02. Um Castelo Abandonado e Memórias Esquecidas

De fato nós estávamos horríveis naquele desenho, mas ainda era possível reconhecer que éramos nós. Além de mim e do Nicardo, havia mais três pessoas no cartaz. Era uma jovem moça de cabelos encaracolados e com guelras de tubarão, um rapaz que aparentava ser o mais velho e de longos cabelos e, por fim, uma figura que me pareceu extremamente família.

Era muito estranho, mas sentia que já havia passado muitas horas da minha vida com aquela pessoa.

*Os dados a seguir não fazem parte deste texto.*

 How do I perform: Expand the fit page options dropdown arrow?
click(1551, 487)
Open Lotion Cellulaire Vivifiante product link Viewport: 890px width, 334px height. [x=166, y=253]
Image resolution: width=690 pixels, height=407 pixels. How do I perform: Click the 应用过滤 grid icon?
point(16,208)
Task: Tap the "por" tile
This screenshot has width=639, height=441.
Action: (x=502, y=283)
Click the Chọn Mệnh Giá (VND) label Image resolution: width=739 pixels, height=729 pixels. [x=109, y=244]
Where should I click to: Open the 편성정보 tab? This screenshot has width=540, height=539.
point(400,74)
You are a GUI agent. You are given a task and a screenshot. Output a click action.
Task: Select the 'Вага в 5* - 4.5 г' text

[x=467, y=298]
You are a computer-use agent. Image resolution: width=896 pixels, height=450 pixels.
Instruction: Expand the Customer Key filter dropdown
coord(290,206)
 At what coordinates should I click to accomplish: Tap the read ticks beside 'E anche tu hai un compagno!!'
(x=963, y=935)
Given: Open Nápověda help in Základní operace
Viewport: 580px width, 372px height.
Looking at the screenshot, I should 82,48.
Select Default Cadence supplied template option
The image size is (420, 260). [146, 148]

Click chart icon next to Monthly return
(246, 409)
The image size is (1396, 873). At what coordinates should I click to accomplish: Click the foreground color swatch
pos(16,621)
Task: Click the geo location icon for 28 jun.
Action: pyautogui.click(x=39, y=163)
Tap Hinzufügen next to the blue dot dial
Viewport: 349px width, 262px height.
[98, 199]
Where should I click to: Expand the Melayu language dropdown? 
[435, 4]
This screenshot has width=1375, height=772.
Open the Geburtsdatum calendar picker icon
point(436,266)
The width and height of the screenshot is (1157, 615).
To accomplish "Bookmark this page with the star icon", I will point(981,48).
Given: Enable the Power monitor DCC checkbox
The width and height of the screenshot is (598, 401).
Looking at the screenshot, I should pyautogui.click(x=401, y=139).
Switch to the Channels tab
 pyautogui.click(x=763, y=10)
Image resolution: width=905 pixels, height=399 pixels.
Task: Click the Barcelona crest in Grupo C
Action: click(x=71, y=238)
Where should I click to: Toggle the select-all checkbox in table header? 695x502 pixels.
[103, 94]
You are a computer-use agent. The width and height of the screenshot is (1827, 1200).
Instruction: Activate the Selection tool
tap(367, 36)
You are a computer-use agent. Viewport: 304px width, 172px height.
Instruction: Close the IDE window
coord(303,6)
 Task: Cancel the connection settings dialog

Aqueles cabelos castanhos que cobriam as orelhas e os aparentes olhos verdes pareciam muito mais significativos do que os demais, até mesmo do que o Nicardo. 

– Por que estão nos caçando? – perguntei. 

– Agora não é hora para responder essas perguntas! – ele vigiava as pessoas. – Zoira parece não ter mudado muito desde a última vez que estive aqui. 

– Zoira? – perguntei – Espere um minuto! Você já esteve aqui? 

– Sim! – ele olhou para mim e depois se virou para vigiar as pessoas e voltou a olhar para mim – Você também já esteve aqui! 

– Como é que é? – gritei. 

– Quieta! – ele tapou a minha boca – Não chame tanto a atenção. Devemos sair daqui o mais rápido possível. 

– Vocês ouviram algo? – uma voz vinha da rua que fazia esquina com a nossa. 

– Porcaria! – Nicardo sussurrou – Venha!

Corremos para outra rua e ouvi duas pessoas dizendo “olhe lá” e correndo atrás de nós dois. Não sei exatamente o que eram e nem o que queriam, mas estavam furiosos. 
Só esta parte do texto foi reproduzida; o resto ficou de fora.